● **EXTRACTED TEXT**
Showing posts with label teen social networking. Show all posts
Showing posts with label teen social networking. Show all posts

Friday, January 23, 2009

Youth perspective essential

I've been reading social media scholar danah boyd's PhD dissertation, "Taken Out of Context: American Teen Sociality in Networked Publics," the result of her 2.5-year enthnograpic study of how teens use social-network sites. The study is unique in a couple of ways: she was like an embedded reporter, not a data cruncher, and she approached her fieldwork very differently than most adults - "with the belief that the practices of teenagers must be understood on their own terms."

I think the perspective this approach brings is essential to understanding teen use of social networking, a medium so youth-driven - not the only perspective, just one very important one. Sure, the data crunchers of quantitative research ask young people questions, but those questions are generally formulated by adults. We can't sufficiently understand teen social networking when we view it through an adult lens. Just as always in parenting, but even more so now with our digital natives, we need multiple inputs - our own children's, that of current teen practices and behaviors in general, that of research where available, and that of the contexts (school, community, society) in which young people are growing up.

So the other day, when boyd was blogging about the Internet Safety Technical Task Force report released last week (she led its research team) and wrote, "I strongly believe that we need to stop talking about the Internet as the cause and start talking about it as the megaphone," she was referring to two perspectives. The adult view is that the Internet (or Net-based technologies such as social networking) is the cause, while the youth (and researchers') view is that it's more the amplifier of the problem. [Other distinguishing and destabilizing factors the Net brings to the mix, boyd says, are persistence and searchability (Net as permanent searchable archive), replicability (the ability to copy 'n' paste from one site or phone to another), scalability (that anything posted has high-visibility potential), invisible audiences (not always thought of before posting), collapsed contexts (lack of spatial and social boundaries), and the blurring of public and private (the one probably best-known to parents).]

The rest of boyd's post about the Task Force is really worth considering too: "The Internet makes visible how many kids are not ok. We desperately need an integrated set of compassionate solutions. Digital social workers are needed to reach out to troubled kids and guide them through the rough spots. Law enforcement is vital for tracking down dangerous individuals, but we need to fund them to investigate and prosecute. Parents and educators are desperately needed to be engaged and informed. Technical solutions are needed to support these different actors. But there is no magic silver bullet. The problems that exist cannot be solved by preventing adults from communicating with minors (and there are huge unintended consequences to that, including limiting social workers from helping kids), and they cannot be solved by filtering the content. It's also critical that we engage youth in the process because many of them are engaging in risky behaviors that put them in the line of danger because of external factors that desperately need to be addressed."

● **DATASET EXCERPTS**
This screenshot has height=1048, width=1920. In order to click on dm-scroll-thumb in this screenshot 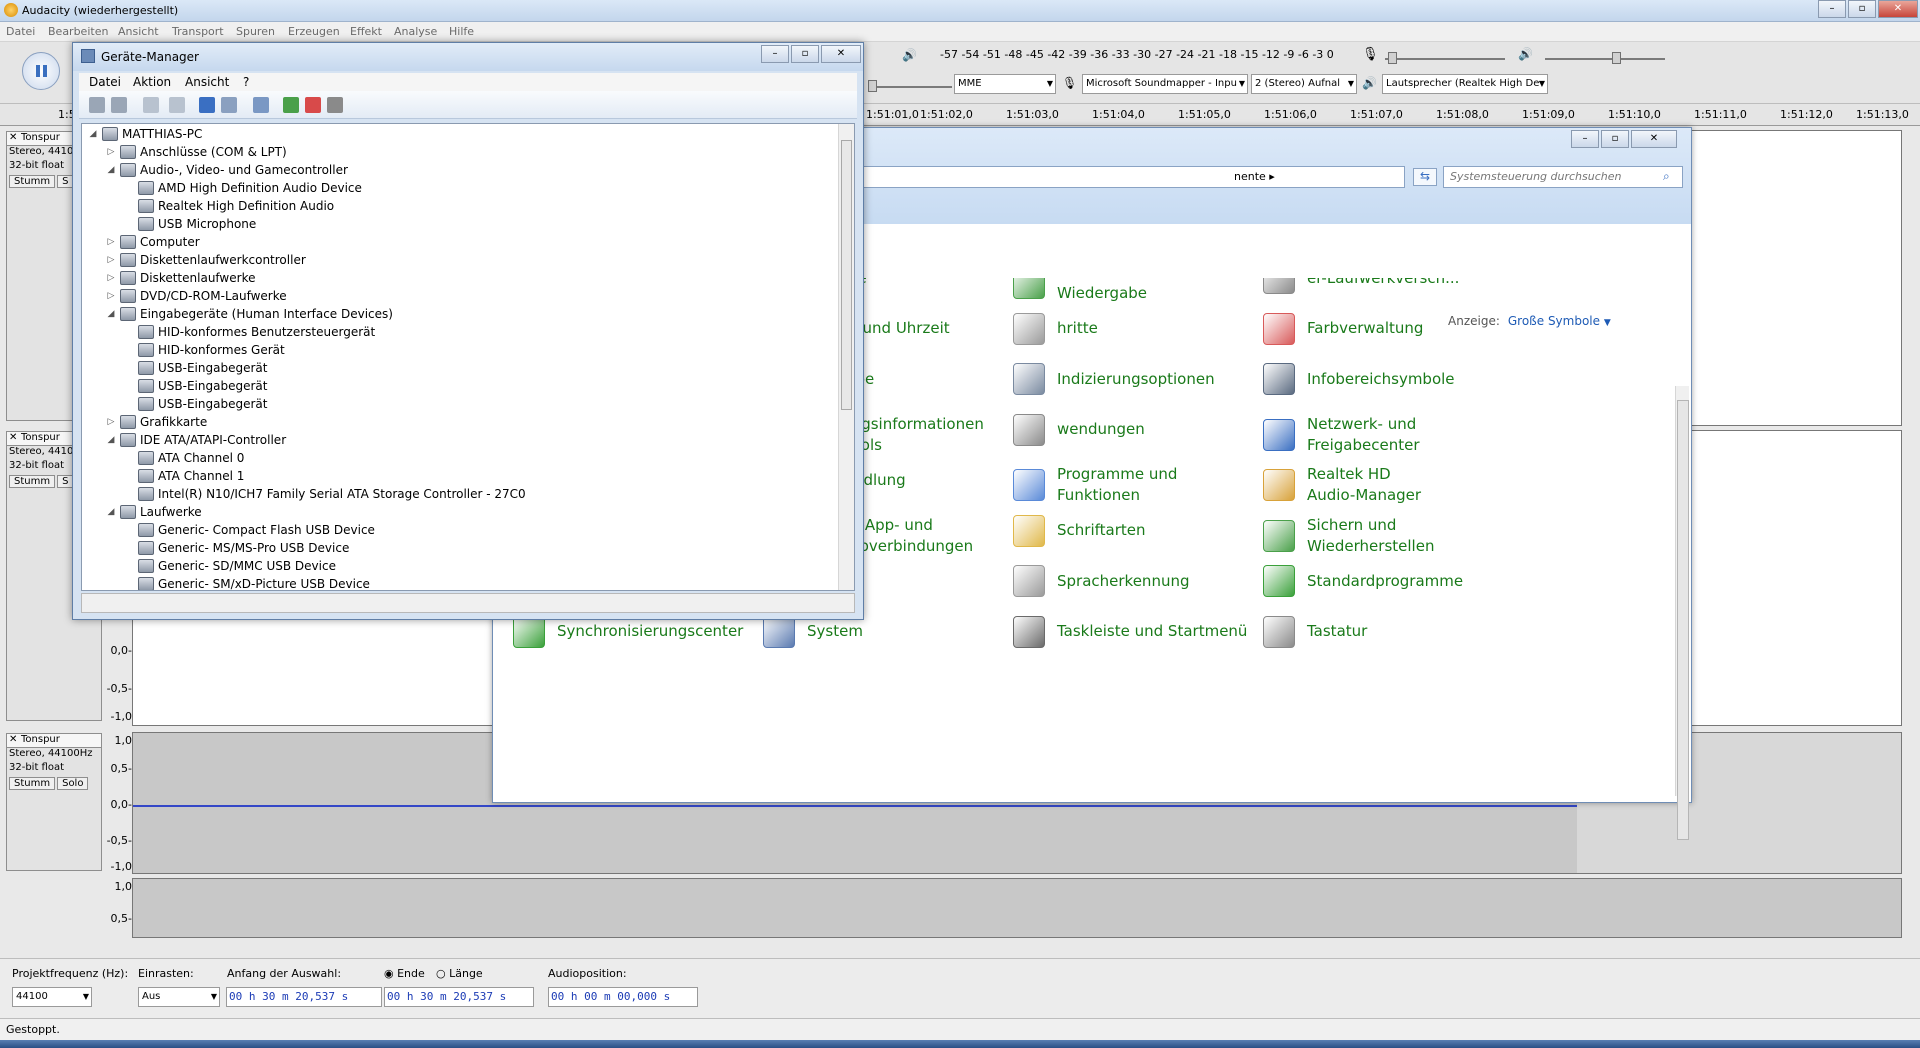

...

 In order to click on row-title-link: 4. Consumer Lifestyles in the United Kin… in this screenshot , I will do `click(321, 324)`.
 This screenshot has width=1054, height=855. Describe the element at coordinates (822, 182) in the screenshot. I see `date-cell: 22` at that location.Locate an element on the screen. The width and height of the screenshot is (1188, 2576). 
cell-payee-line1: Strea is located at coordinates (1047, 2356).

--

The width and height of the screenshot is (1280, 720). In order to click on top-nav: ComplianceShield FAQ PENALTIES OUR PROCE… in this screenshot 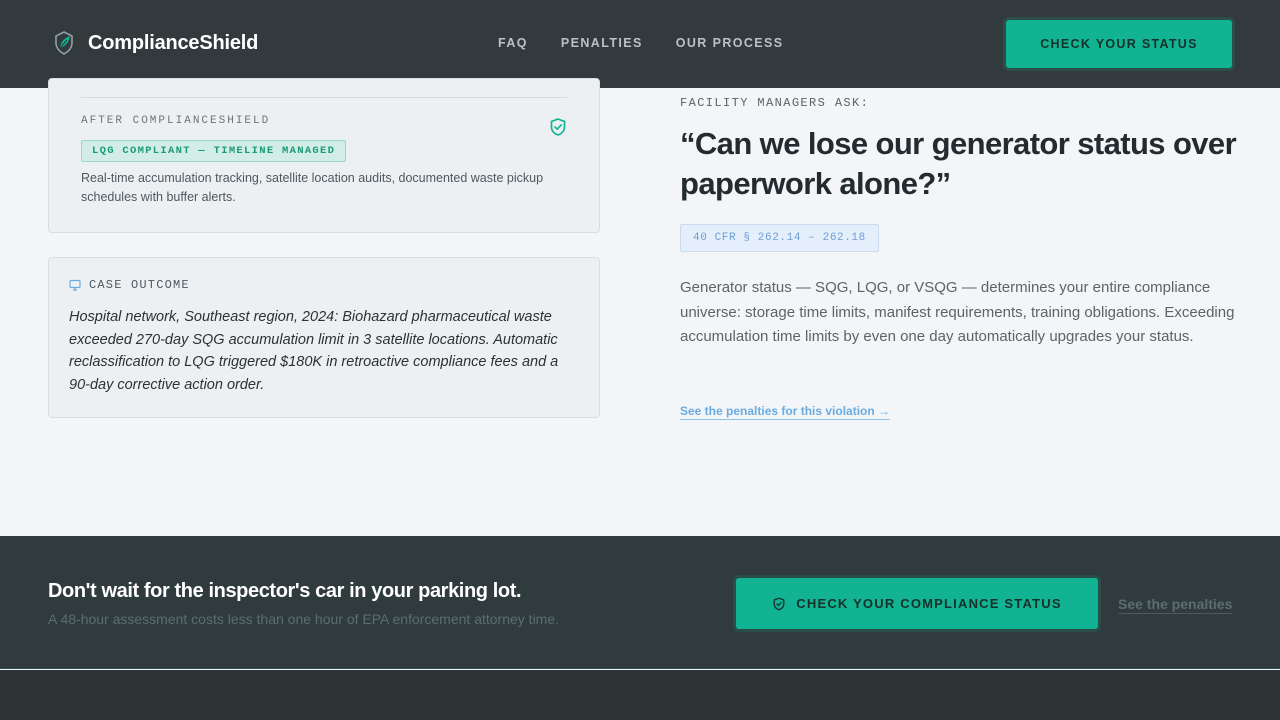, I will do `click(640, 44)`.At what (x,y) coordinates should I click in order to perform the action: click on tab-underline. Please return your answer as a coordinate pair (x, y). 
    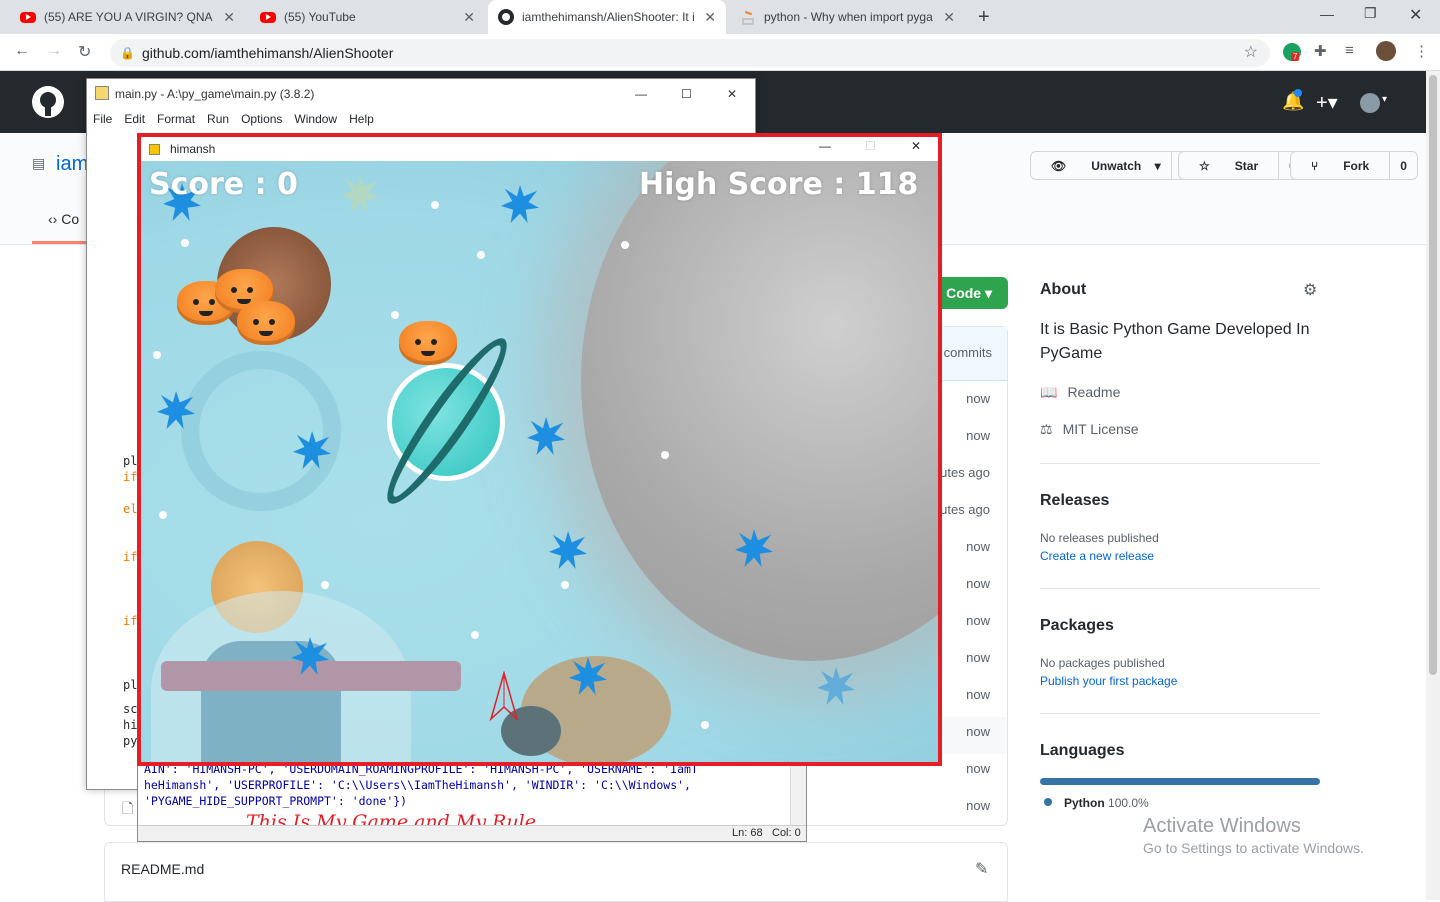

● **THE TASK**
Rewrite the blog post on teen social networking starting at "I think the" and ending after "are growing up.", substituting "tech-savvy kids" for "digital natives". The material has no connection to the text.

● **SOLVED EXERCISE**
I think the perspective this approach brings is essential to understanding teen use of social networking, a medium so youth-driven - not the only perspective, just one very important one. Sure, the data crunchers of quantitative research ask young people questions, but those questions are generally formulated by adults. We can't sufficiently understand teen social networking when we view it through an adult lens. Just as always in parenting, but even more so now with our tech-savvy kids, we need multiple inputs - our own children's, that of current teen practices and behaviors in general, that of research where available, and that of the contexts (school, community, society) in which young people are growing up.